◆ **PASSAGE PROVIDED**

━━━━━━

That investment, which included this Q3 commercial, has already resulted in “significant growth in the number of patients requesting educational information and taking action on the Otezla website,” Gordon said.

Early in October, Amgen completed its massive $27.8 billion acquisition of rare disease specialist Horizon Therapeutics, so no financials for Horizon products were included in the July to September results.

But Vikram Karnani, Amgen’s president, global commercial and medical affairs, revealed to the analysts that Horizon had $945 million in sales during the quarter, up 2% YoY.

Horizon’s top product would be thyroid eye disease med Tepezza, which has recently run this TV spot. Tepezza in the third quarter generated $453 million in sales, also up 2% YoY, Karnani said. The number of HCPs prescribing Tepezza grew 50% YoY, he added.

Pfizer

Blame it on COVID.

Pfizer reported its first quarterly loss since 2019, with revenues down 41% Y0Y to $13.2 billion.  Without Comirnaty, its COVID vaccine, and Paxlovid, its COVID antiviral, revenues actually rose 10%, the company stressed.

The Cormirnaty and Paxlovid declines were even steeper than Pfizer had been expecting.

Vaccine revenues declined $3.1 billion YoY, down 70%.

Paxlovid revenues dropped $7.3 billion, down 97%.

Pfizer now expects full-year 2023 Comirnaty revenues of approximately $11.5 billion, down 70% from 2022, and Paxlovid revenues of $1 billion, down 95%.

But Pfizer remains upbeat about vaccines in general.

Its new respiratory syncytial virus (RSV) vaccine, Abrysvo, contributed $375 million in U.S. revenues during the quarter, Albert Bourla, chairman and chief executive officer, told analysts. And sales of Pfizer’s Prevnar pneumonia vaccines rose 15%.

━━━━━━

◆ **DATASET EXTRACT**

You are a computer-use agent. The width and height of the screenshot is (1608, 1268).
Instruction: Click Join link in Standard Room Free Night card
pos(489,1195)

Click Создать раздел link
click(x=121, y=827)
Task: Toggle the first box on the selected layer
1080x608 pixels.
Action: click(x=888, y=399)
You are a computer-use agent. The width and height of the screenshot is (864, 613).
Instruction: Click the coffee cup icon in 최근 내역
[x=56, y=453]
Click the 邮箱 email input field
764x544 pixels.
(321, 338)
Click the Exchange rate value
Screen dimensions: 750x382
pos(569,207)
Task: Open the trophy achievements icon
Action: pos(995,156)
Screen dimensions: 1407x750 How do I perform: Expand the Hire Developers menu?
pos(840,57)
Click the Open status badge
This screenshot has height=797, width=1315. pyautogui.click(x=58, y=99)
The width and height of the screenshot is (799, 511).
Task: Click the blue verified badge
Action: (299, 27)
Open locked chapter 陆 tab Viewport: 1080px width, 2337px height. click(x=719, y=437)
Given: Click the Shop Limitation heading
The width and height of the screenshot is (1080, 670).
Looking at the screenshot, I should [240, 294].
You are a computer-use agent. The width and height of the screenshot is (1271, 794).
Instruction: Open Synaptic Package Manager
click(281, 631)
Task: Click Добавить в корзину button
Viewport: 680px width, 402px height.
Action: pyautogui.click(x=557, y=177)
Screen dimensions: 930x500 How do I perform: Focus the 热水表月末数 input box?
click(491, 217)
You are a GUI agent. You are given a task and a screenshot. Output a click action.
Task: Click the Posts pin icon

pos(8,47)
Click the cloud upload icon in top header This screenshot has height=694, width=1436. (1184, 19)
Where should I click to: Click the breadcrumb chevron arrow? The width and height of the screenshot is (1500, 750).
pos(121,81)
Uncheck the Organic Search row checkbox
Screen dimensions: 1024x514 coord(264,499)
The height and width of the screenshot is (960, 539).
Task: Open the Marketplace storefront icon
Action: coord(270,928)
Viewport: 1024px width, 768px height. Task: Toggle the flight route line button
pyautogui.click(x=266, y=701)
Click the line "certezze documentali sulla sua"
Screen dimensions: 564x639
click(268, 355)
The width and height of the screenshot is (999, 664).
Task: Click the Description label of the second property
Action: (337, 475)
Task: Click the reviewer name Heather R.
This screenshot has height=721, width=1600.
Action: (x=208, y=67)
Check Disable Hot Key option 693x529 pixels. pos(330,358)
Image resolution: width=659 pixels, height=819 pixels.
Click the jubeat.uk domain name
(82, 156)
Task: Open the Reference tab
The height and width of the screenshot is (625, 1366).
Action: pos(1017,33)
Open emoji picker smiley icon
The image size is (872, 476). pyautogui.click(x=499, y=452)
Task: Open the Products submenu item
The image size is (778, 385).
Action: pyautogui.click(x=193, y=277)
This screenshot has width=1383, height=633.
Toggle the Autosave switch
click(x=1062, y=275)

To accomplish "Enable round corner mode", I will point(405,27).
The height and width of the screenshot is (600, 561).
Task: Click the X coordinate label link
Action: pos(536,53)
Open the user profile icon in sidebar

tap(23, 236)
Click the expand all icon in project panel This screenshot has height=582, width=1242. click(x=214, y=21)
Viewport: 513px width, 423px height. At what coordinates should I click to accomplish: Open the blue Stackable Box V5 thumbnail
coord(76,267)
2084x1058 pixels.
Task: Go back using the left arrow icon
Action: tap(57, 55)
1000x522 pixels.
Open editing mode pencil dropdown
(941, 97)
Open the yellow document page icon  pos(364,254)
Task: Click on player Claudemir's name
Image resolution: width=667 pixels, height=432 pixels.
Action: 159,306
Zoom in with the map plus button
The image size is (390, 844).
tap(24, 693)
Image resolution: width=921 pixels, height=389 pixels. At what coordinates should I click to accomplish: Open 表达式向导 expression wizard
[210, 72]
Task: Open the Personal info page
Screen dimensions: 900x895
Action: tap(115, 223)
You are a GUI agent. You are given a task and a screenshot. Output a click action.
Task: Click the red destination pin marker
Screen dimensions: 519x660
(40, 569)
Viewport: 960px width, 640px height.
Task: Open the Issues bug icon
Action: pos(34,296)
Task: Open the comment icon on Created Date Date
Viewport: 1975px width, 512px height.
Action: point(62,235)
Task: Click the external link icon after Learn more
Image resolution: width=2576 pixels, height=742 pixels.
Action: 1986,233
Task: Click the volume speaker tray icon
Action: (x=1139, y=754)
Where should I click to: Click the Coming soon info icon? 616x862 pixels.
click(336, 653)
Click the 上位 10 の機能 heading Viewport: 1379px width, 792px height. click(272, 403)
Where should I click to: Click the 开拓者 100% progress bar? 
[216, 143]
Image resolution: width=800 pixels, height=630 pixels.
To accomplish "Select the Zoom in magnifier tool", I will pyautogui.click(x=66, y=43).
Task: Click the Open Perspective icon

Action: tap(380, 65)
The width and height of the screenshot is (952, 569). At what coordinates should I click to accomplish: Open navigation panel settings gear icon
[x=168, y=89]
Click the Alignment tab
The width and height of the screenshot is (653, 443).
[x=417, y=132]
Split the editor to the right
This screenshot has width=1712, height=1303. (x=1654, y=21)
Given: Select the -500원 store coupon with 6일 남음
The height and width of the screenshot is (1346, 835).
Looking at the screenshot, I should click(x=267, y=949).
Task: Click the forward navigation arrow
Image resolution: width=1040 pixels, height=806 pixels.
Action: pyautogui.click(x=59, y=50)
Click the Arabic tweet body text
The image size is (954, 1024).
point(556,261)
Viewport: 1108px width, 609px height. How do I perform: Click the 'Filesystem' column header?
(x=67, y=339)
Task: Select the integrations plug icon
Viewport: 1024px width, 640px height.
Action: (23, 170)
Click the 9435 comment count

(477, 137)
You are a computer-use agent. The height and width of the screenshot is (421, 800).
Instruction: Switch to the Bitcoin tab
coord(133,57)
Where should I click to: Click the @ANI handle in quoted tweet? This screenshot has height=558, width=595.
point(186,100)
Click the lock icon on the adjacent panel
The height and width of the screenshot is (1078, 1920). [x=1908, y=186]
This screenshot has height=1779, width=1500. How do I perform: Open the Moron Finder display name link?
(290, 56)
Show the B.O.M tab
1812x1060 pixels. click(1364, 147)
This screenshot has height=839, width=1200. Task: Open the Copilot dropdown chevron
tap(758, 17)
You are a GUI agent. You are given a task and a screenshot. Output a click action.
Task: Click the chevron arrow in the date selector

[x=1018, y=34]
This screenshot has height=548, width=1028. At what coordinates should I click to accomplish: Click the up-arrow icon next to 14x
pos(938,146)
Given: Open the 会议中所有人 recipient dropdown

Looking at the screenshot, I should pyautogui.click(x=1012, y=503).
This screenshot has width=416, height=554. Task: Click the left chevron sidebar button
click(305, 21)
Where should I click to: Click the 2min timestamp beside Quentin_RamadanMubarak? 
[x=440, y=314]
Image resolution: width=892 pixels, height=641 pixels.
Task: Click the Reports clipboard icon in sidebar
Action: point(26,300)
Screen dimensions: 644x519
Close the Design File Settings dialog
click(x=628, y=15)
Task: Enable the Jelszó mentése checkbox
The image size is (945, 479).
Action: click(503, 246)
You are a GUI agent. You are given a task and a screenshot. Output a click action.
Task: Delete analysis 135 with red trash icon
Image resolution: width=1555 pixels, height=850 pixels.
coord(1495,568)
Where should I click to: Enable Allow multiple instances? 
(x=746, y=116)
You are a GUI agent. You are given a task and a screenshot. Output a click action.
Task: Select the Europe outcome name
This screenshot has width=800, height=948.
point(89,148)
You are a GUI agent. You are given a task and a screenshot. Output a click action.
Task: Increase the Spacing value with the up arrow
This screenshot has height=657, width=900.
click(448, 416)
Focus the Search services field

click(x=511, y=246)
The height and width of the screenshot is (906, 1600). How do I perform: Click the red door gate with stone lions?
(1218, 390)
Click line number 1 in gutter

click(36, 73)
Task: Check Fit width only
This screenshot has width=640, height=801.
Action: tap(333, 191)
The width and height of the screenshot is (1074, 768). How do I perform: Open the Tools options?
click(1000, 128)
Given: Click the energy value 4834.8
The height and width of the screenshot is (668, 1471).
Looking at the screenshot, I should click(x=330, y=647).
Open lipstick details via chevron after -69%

━━━━━━

Copy the passage on Amgen's and Pfizer's quarterly results word for word, from "The Cormirnaty and" to "billion, down 97%.", with both ends included.

◆ **ANSWER BOX**
The Cormirnaty and Paxlovid declines were even steeper than Pfizer had been expecting.

Vaccine revenues declined $3.1 billion YoY, down 70%.

Paxlovid revenues dropped $7.3 billion, down 97%.